* **The problem**
Return each of the following lines without any change.
[Begin Record set]
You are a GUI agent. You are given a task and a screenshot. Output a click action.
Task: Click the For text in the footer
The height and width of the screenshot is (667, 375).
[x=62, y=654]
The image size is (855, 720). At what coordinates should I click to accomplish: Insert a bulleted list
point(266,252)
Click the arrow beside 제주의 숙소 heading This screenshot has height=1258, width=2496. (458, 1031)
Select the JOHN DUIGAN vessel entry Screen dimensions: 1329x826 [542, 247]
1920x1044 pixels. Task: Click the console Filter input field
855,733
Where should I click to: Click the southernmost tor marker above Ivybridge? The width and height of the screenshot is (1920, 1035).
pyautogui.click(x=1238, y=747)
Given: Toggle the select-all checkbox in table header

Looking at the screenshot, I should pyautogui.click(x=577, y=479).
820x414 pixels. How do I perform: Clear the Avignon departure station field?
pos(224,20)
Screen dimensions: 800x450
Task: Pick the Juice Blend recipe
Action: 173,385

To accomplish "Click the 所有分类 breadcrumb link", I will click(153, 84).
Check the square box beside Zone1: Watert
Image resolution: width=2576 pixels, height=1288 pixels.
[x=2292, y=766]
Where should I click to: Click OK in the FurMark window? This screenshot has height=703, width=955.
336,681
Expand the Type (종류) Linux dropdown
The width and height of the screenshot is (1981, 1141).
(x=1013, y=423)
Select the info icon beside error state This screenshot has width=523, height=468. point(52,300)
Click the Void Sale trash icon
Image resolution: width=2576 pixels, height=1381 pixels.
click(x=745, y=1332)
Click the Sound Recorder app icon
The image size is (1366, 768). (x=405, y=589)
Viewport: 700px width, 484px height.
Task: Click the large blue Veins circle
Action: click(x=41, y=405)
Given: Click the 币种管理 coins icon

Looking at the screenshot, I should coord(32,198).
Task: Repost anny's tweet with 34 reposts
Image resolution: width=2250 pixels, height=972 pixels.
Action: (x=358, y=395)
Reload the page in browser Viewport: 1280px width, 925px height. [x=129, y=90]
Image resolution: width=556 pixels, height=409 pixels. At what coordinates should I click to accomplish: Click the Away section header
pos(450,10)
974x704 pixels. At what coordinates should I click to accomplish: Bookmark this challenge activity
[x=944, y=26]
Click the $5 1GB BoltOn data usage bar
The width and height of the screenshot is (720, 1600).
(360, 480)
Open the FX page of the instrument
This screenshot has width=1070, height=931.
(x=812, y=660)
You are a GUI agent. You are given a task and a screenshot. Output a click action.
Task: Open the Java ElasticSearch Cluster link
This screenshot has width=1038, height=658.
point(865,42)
[End Record set]
* **Answer to the problem**
You are a GUI agent. You are given a task and a screenshot. Output a click action.
Task: Click the For text in the footer
The height and width of the screenshot is (667, 375).
[x=62, y=654]
The image size is (855, 720). At what coordinates should I click to accomplish: Insert a bulleted list
point(266,252)
Click the arrow beside 제주의 숙소 heading This screenshot has height=1258, width=2496. (458, 1031)
Select the JOHN DUIGAN vessel entry Screen dimensions: 1329x826 [542, 247]
1920x1044 pixels. Task: Click the console Filter input field
855,733
Where should I click to: Click the southernmost tor marker above Ivybridge? The width and height of the screenshot is (1920, 1035).
pyautogui.click(x=1238, y=747)
Given: Toggle the select-all checkbox in table header

Looking at the screenshot, I should pyautogui.click(x=577, y=479).
820x414 pixels. How do I perform: Clear the Avignon departure station field?
pos(224,20)
Screen dimensions: 800x450
Task: Pick the Juice Blend recipe
Action: 173,385

To accomplish "Click the 所有分类 breadcrumb link", I will click(153, 84).
Check the square box beside Zone1: Watert
Image resolution: width=2576 pixels, height=1288 pixels.
[x=2292, y=766]
Where should I click to: Click OK in the FurMark window? This screenshot has height=703, width=955.
336,681
Expand the Type (종류) Linux dropdown
The width and height of the screenshot is (1981, 1141).
(x=1013, y=423)
Select the info icon beside error state This screenshot has width=523, height=468. point(52,300)
Click the Void Sale trash icon
Image resolution: width=2576 pixels, height=1381 pixels.
click(x=745, y=1332)
Click the Sound Recorder app icon
The image size is (1366, 768). (x=405, y=589)
Viewport: 700px width, 484px height.
Task: Click the large blue Veins circle
Action: click(x=41, y=405)
Given: Click the 币种管理 coins icon

Looking at the screenshot, I should coord(32,198).
Task: Repost anny's tweet with 34 reposts
Image resolution: width=2250 pixels, height=972 pixels.
Action: (x=358, y=395)
Reload the page in browser Viewport: 1280px width, 925px height. [x=129, y=90]
Image resolution: width=556 pixels, height=409 pixels. At what coordinates should I click to accomplish: Click the Away section header
pos(450,10)
974x704 pixels. At what coordinates should I click to accomplish: Bookmark this challenge activity
[x=944, y=26]
Click the $5 1GB BoltOn data usage bar
The width and height of the screenshot is (720, 1600).
(360, 480)
Open the FX page of the instrument
This screenshot has width=1070, height=931.
(x=812, y=660)
You are a GUI agent. You are given a task and a screenshot. Output a click action.
Task: Open the Java ElasticSearch Cluster link
This screenshot has width=1038, height=658.
point(865,42)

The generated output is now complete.